Verilen Görev 1
Danıştay kararında "Dava Konusu İstem" sözleriyle başlayan paragrafı, temel bilgilerini koruyarak daha kısa biçimde yeniden yazınız.
Verilen Görev 2
Danıştay kararında "İlk Derece Mahkemesi" sözlerinin geçtiği yerden başlayan ve "Mahkeme kararı bozulmuştur." sözlerinden sonra biten kısmı aynen yineleyiniz.

Sayfa Alıntısı
╔══

Danıştay Kararı 2. Daire 2021/9296 E. 2023/2012 K. 12.04.2023 T.

Danıştay 2. Daire Başkanlığı         2021/9296 E.  ,  2023/2012 K.
T.C.
D A N I Ş T A Y
İKİNCİ DAİRE
Esas No : 2021/9296
Karar No : 2023/2012

TEMYİZ EDEN (DAVALI) : … Genel Müdürlüğü
VEKİLİ : Hukuk Müşaviri …

KARŞI TARAF (DAVACI) : …
VEKİLİ : Av. …

İSTEMİN KONUSU : … İdare Mahkemesince verilen … günlü, E:…, K:… sayılı kararın temyizen incelenerek bozulması istenilmektedir.

YARGILAMA SÜRECİ :
Dava Konusu İstem : … İl Emniyet Müdürlüğü emrinde polis memuru olarak görev yapan davacı, “Yetkisini veya nüfuzunu kendisine veya başkalarına çıkar sağlamak amacıyla veya kin veya dostluk nedeniyle kötüye kullanmak” suçunu işlediğinden bahisle Emniyet Teşkilatı Disiplin Tüzüğü’nün 8/7. maddesi uyarınca meslekten çıkarma cezası ile cezalandırılmasına ilişkin … günlü, … sayılı kararın iptali istemiyle dava açmıştır.
İlk Derece Mahkemesi Kararının Özeti : … İdare Mahkemesince verilen … günlü, E:…, K:… sayılı kararla dava konusu işlemin iptaline hükmedilmiş; anılan kararın davalı idare tarafından temyiz edilmesi üzerine, Danıştay Onikinci Dairesinin 14/12/2012 günlü, E:2012/5382, K:2012/10940 sayılı kararıyla, davacının fiiline uygun disiplin cezası ile cezalandırılmasına ilişkin işlemde hukuka uyarlık bulunmadığı gerekçesiyle Mahkeme kararı bozulmuştur.
… İdare Mahkemesince verilen … günlü, E:…, K:… sayılı kararla, Danıştay Onikinci Dairesinin bozma kararına uyularak dava reddedilmiştir.

╚══

Saklanan Kayıtlar

╔══

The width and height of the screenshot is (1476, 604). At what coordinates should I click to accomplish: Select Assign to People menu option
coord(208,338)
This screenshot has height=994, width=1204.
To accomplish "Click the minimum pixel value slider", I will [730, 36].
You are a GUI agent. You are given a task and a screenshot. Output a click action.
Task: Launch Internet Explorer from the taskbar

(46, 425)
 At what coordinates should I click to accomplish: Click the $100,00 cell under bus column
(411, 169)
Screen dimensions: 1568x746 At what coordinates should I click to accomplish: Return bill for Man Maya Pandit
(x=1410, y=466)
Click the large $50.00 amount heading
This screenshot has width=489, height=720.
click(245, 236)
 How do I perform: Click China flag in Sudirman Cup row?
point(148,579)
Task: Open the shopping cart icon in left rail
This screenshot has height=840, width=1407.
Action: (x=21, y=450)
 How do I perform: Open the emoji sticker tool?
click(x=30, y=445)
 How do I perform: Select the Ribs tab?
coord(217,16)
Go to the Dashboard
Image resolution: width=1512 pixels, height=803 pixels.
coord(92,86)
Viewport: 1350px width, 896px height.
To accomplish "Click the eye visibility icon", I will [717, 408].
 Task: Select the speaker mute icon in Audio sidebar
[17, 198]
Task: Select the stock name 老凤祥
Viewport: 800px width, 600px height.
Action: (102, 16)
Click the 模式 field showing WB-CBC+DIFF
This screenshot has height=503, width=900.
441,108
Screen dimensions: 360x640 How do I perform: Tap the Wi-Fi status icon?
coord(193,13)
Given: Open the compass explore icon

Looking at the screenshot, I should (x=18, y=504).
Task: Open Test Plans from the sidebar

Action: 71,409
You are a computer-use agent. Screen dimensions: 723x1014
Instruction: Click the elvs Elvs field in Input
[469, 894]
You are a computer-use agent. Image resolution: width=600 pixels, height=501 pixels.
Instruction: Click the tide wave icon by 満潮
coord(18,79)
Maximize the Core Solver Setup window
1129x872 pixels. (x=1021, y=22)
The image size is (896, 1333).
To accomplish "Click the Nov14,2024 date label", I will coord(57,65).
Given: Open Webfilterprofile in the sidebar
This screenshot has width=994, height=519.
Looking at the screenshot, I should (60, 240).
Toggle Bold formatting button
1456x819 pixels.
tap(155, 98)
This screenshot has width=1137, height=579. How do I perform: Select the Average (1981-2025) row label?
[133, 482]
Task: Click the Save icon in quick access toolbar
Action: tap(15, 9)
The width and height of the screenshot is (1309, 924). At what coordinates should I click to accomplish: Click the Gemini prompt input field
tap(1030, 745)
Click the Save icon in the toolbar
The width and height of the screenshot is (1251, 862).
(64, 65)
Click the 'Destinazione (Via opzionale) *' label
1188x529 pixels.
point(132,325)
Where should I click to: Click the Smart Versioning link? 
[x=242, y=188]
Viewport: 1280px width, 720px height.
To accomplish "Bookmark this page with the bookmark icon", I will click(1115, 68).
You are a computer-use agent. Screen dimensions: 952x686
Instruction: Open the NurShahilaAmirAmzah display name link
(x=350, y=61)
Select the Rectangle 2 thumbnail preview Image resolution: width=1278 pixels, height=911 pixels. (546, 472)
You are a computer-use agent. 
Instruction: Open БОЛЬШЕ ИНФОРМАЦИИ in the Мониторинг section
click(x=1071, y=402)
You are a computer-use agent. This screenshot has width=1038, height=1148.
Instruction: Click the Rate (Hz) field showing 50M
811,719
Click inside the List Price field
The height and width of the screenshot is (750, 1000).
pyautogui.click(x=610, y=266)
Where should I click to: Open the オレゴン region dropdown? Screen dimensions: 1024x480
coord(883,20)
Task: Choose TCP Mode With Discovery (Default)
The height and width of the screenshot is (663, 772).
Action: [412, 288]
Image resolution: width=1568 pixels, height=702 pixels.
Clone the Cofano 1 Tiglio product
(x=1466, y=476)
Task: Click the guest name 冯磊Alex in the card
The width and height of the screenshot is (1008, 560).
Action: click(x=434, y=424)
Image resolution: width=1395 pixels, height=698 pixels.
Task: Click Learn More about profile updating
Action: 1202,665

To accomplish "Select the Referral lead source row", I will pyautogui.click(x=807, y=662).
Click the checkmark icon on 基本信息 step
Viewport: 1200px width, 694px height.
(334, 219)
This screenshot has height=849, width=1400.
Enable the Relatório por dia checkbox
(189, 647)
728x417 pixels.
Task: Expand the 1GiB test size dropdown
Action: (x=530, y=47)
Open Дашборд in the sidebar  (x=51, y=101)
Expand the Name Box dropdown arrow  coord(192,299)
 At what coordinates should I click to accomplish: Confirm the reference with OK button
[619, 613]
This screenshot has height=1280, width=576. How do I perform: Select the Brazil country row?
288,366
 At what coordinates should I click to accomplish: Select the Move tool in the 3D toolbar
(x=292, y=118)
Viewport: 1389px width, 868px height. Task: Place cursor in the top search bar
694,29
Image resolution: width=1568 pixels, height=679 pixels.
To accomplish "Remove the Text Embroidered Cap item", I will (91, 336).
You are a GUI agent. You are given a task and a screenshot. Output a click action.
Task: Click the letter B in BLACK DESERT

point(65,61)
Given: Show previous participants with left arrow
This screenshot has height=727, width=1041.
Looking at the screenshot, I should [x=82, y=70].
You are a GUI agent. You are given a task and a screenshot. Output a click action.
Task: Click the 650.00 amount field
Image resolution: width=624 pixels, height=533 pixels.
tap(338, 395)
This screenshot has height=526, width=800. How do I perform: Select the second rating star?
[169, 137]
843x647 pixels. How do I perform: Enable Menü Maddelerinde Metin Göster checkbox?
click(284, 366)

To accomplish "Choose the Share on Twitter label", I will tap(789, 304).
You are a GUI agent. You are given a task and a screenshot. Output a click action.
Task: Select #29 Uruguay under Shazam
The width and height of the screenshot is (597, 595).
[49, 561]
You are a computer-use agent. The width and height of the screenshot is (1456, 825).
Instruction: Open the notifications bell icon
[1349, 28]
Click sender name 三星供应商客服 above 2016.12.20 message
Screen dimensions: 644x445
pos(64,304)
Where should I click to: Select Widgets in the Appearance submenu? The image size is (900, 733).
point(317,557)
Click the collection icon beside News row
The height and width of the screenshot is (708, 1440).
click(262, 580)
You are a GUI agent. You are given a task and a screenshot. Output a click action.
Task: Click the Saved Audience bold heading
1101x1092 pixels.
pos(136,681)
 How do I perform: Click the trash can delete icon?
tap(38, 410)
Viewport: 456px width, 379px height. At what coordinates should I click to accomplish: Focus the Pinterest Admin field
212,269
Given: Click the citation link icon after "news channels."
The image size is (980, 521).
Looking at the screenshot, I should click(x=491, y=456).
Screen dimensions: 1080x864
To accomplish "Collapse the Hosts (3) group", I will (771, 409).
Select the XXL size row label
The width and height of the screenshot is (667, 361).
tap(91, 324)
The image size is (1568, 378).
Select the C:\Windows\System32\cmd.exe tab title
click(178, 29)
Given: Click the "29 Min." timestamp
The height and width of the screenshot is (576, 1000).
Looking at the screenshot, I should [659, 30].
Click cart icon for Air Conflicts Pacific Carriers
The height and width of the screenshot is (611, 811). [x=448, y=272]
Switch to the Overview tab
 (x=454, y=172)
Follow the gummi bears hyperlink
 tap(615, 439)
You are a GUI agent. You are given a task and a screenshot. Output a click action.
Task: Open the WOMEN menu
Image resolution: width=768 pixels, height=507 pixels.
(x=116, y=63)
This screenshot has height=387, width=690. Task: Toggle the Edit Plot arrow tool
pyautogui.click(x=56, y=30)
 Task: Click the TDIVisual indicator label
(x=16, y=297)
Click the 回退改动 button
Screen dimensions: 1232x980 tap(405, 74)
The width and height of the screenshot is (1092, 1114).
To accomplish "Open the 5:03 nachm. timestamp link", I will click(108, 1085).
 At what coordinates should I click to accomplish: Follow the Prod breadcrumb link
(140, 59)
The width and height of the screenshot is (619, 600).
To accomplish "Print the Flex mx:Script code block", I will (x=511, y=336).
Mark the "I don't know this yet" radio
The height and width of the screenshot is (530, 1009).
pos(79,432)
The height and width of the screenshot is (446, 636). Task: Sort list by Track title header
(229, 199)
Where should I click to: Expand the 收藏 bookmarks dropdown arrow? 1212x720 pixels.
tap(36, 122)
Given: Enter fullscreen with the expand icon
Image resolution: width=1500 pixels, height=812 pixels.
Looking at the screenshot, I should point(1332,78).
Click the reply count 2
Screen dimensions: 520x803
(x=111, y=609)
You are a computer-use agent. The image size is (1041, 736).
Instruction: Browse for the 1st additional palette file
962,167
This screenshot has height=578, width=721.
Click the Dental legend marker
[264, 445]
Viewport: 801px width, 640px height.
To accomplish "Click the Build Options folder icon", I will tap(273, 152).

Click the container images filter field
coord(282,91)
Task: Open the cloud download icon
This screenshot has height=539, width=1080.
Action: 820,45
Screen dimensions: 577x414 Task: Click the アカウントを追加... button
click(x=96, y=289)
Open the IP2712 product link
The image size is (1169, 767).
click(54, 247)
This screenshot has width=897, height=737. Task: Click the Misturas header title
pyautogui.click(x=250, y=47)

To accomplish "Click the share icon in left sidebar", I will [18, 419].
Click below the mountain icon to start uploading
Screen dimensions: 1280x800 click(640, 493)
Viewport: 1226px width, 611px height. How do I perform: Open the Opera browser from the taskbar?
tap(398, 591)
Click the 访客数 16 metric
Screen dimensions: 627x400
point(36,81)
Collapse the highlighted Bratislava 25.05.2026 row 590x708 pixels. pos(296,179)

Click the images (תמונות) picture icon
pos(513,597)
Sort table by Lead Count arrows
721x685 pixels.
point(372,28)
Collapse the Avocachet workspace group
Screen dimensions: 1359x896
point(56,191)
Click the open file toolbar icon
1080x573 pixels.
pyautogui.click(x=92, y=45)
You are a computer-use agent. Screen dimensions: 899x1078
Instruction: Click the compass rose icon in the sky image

╚══

Yazılı Cevap 1
İl Emniyet Müdürlüğü emrinde polis memuru olan davacı, yetkisini veya nüfuzunu çıkar sağlamak amacıyla ya da kin veya dostluk nedeniyle kötüye kullandığı gerekçesiyle Emniyet Teşkilatı Disiplin Tüzüğü'nün 8/7. maddesi uyarınca meslekten çıkarma cezası almıştır. Davacı, bu cezaya ilişkin kararın iptali istemiyle dava açmıştır.

Yazılı Cevap 2
İlk Derece Mahkemesi Kararının Özeti : … İdare Mahkemesince verilen … günlü, E:…, K:… sayılı kararla dava konusu işlemin iptaline hükmedilmiş; anılan kararın davalı idare tarafından temyiz edilmesi üzerine, Danıştay Onikinci Dairesinin 14/12/2012 günlü, E:2012/5382, K:2012/10940 sayılı kararıyla, davacının fiiline uygun disiplin cezası ile cezalandırılmasına ilişkin işlemde hukuka uyarlık bulunmadığı gerekçesiyle Mahkeme kararı bozulmuştur.